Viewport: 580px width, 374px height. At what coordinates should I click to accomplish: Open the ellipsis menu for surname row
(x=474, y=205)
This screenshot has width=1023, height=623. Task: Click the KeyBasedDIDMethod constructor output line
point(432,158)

==

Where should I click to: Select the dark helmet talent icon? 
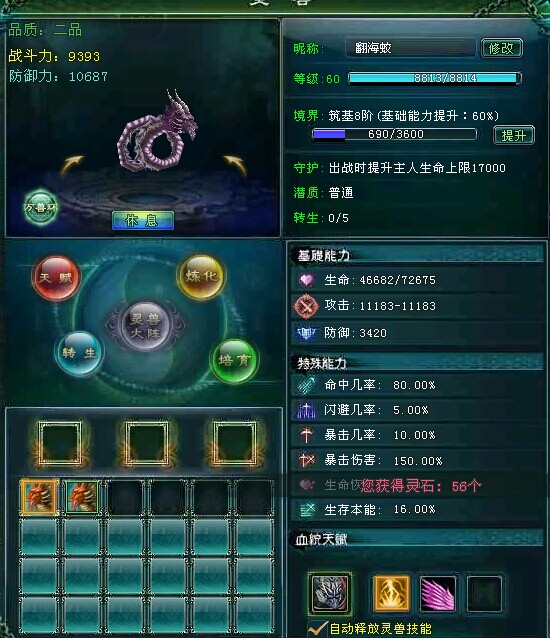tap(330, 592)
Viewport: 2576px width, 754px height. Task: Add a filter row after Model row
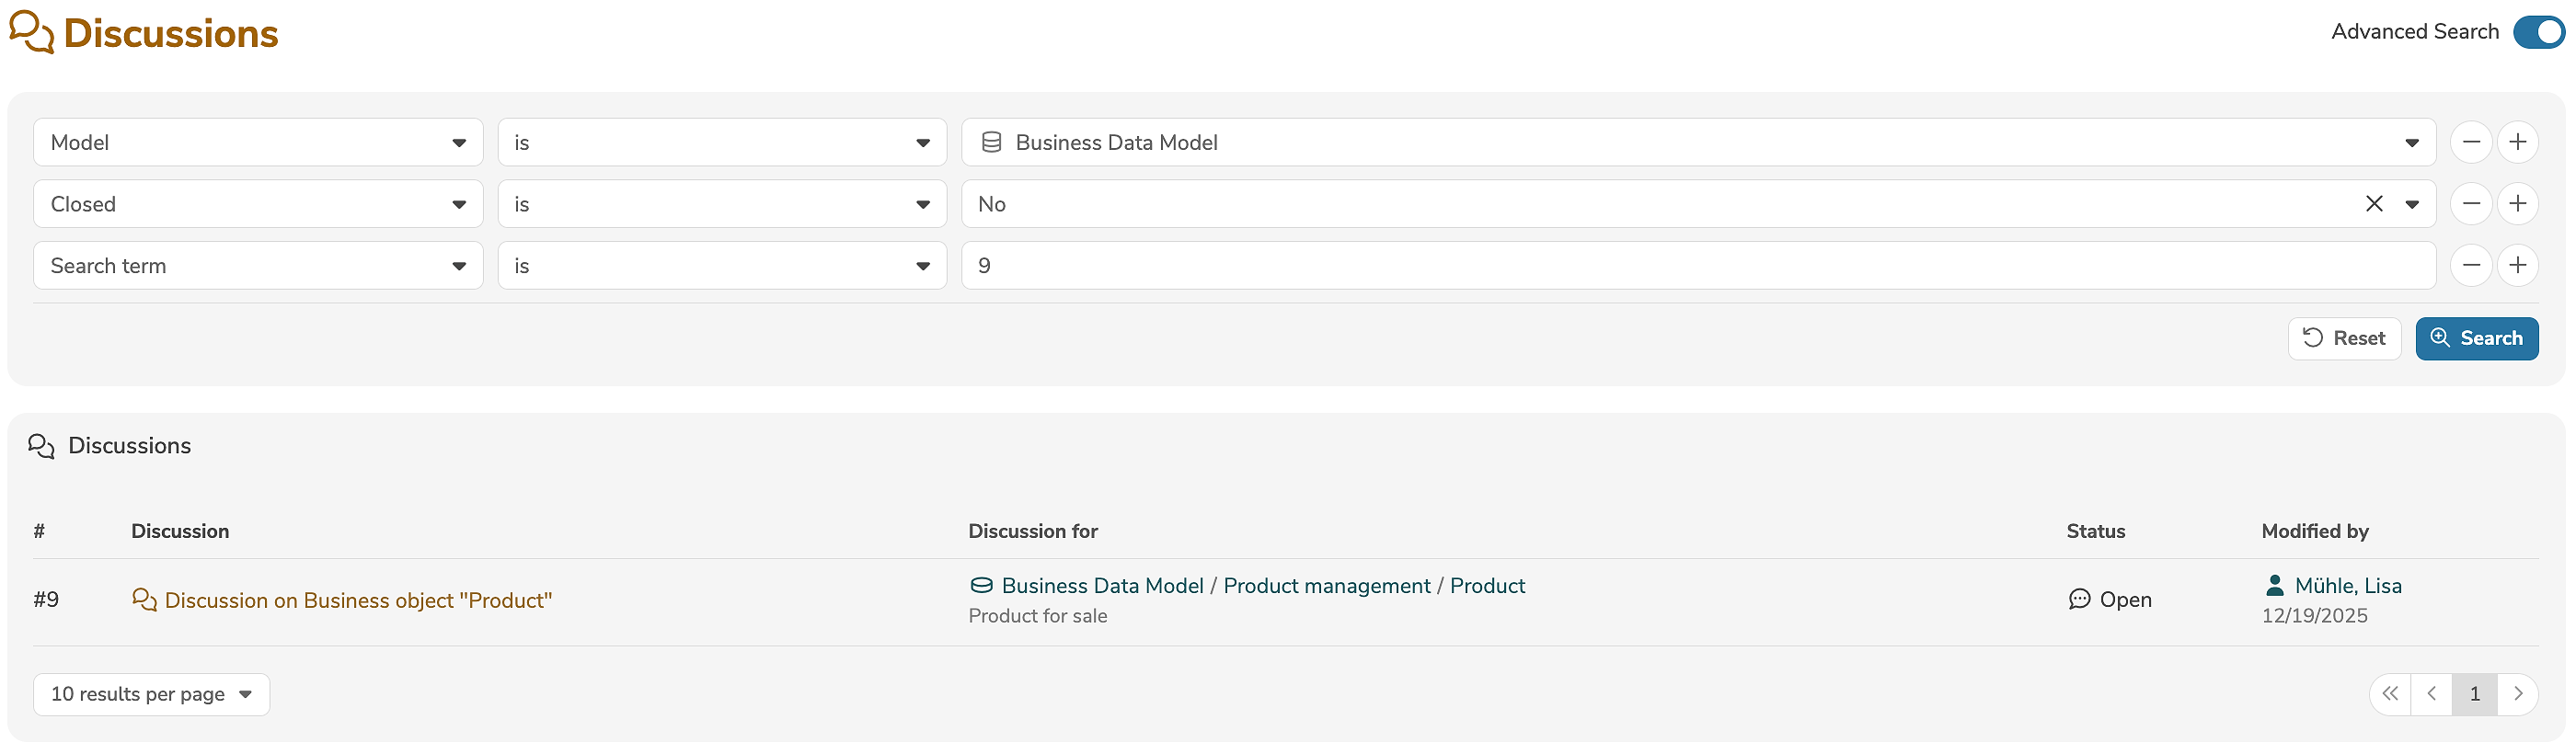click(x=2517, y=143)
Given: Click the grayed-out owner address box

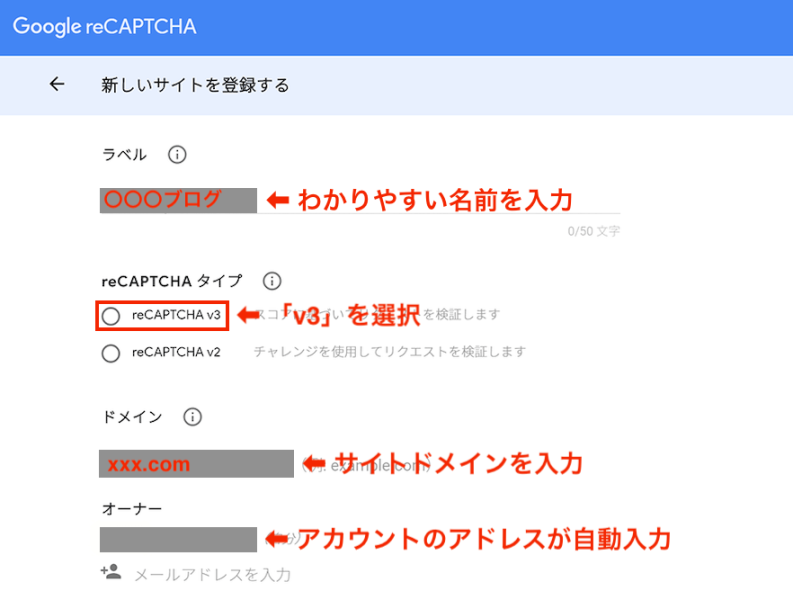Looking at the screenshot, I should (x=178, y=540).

* * *

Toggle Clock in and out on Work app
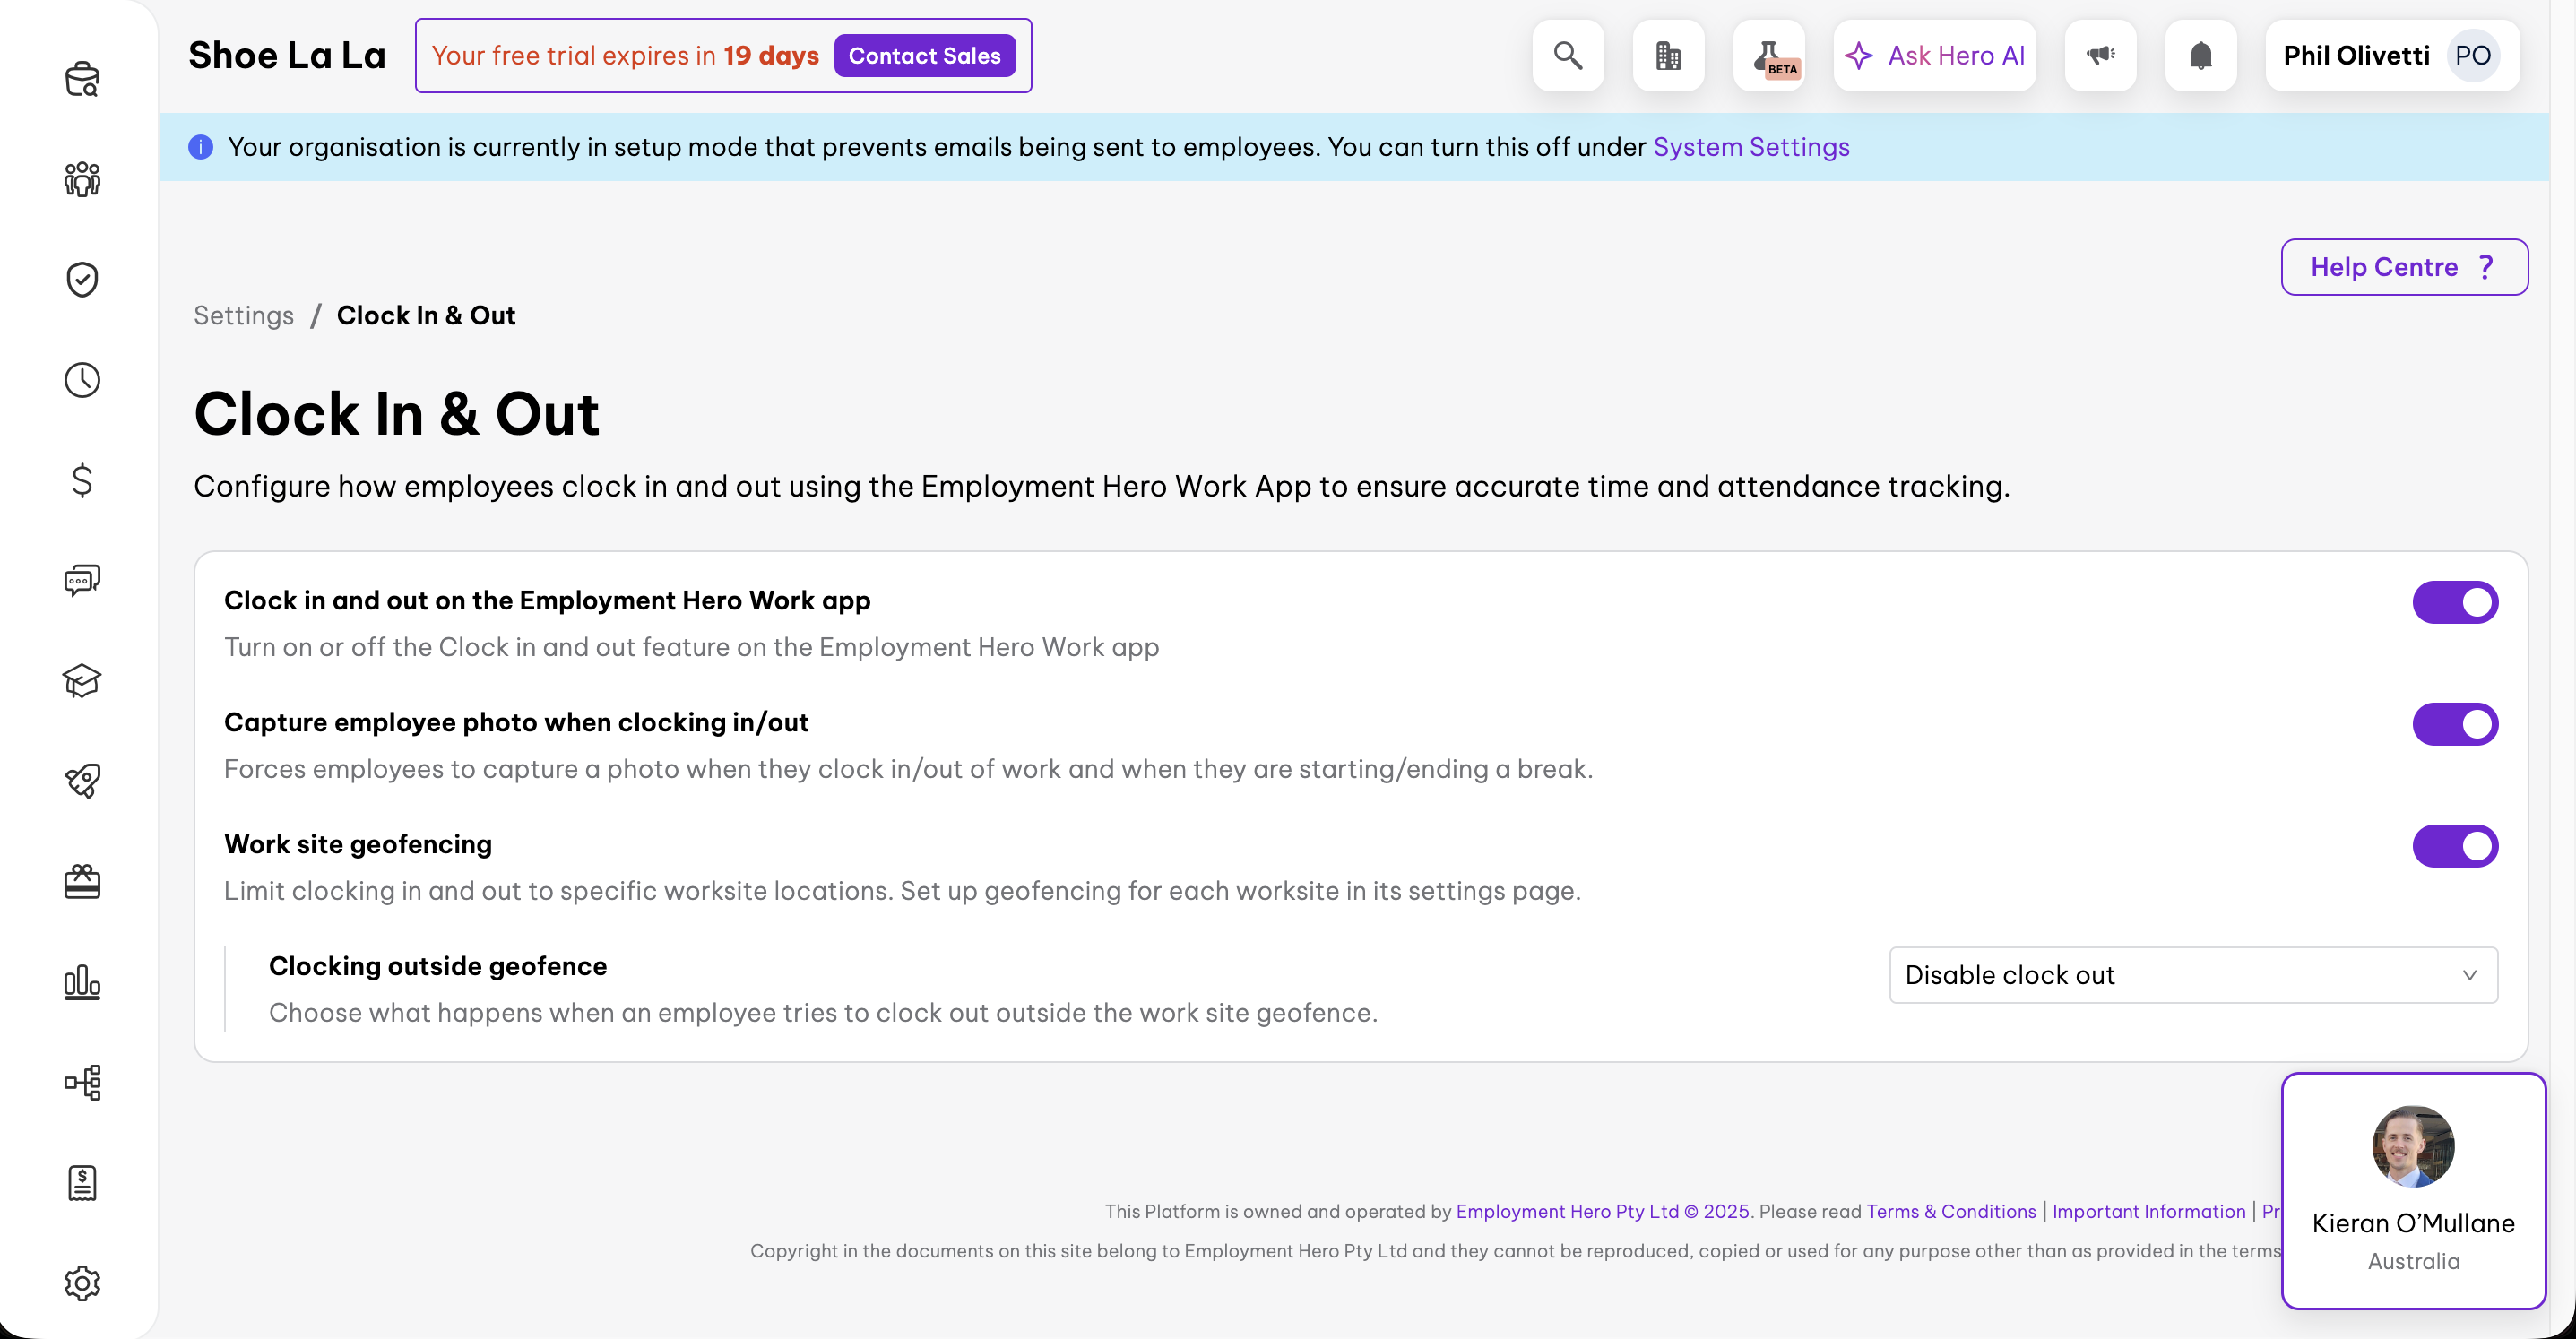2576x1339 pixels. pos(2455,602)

> Exercise task:
Can you retype the listing from the line that contains "This screenshot has" through the line that contains "point(432,158)", unchanged and with nothing else?

> Solution to this task:
This screenshot has width=1023, height=623. Task: Click the KeyBasedDIDMethod constructor output line
point(432,158)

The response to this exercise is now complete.